Amarande hadn’t counted on this—another protective addition, like the guards within the castle. For a few quiet moments she read the shadows, judging how long they would be exposed as they made for the stable. Tried to come up with a plan better than luck. But before she got there, Taillefer tapped her on the shoulder, then pointed behind them.
The North Tower of the Itspi was ablaze with torchlight.
The princess inhaled sharply.
“Our window of escape is about to slam on our fingers,” Taillefer whispered. “What is the plan?”
Amarande’s mind raced with the best possible strategy other than speed and stealth.
“If you don’t have one,” he announced quietly, “I’m going double or nothing on my modicum of trust.”

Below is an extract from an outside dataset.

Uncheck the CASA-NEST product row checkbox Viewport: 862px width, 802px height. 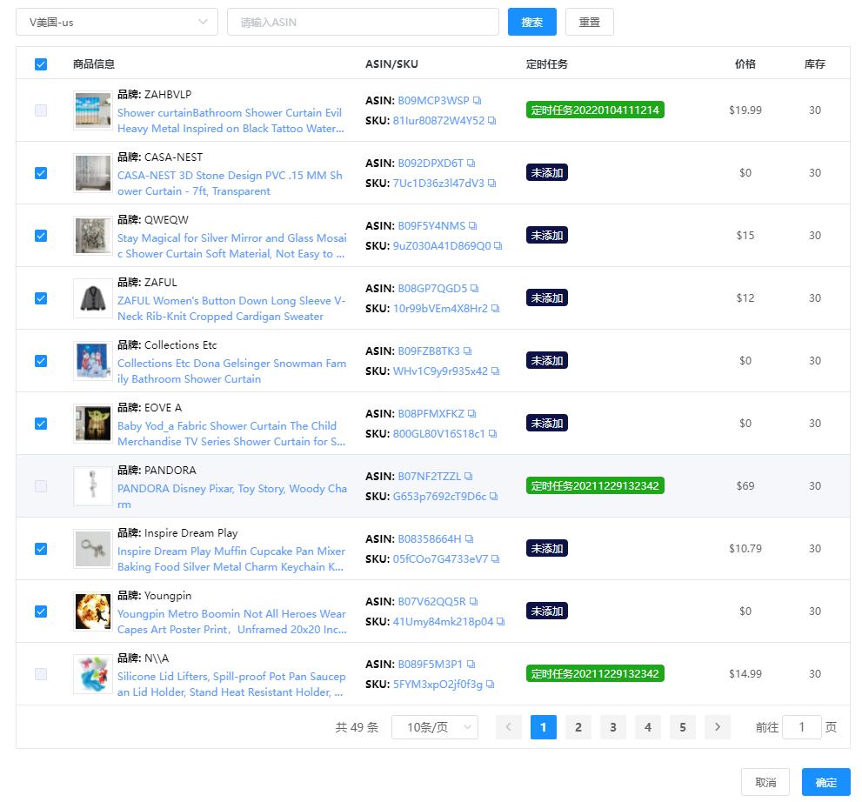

“You will do no such thing.”
But Taillefer was already unfolding from his crouch. “It will be my neck on the line, not yours. Wait here. You’ll know when to move.”
Before she could object further, he was strolling straight for the gatehouse at the main entrance to Itspi. Uncovered and unbothered, his chin held high, his royal face revealed and possibly recognizable from yards away.
Amarande’s first impulse was to tackle him, but she checked herself. Her fingers itched, ready to pluck her dagger from its sheath and bury it into his back before he sold them out, but that would be the end of a perfectly good blade—
“Ho, up there!” Taillefer called up to the second story of the gatehouse. Two faces peered out over the parapet. Amarande sank to the ground in the shadows, attempting to cover her exposed skin, which was so pale it seemed to catch the moonlight. “Word from the north tower—the prisoner is missing.”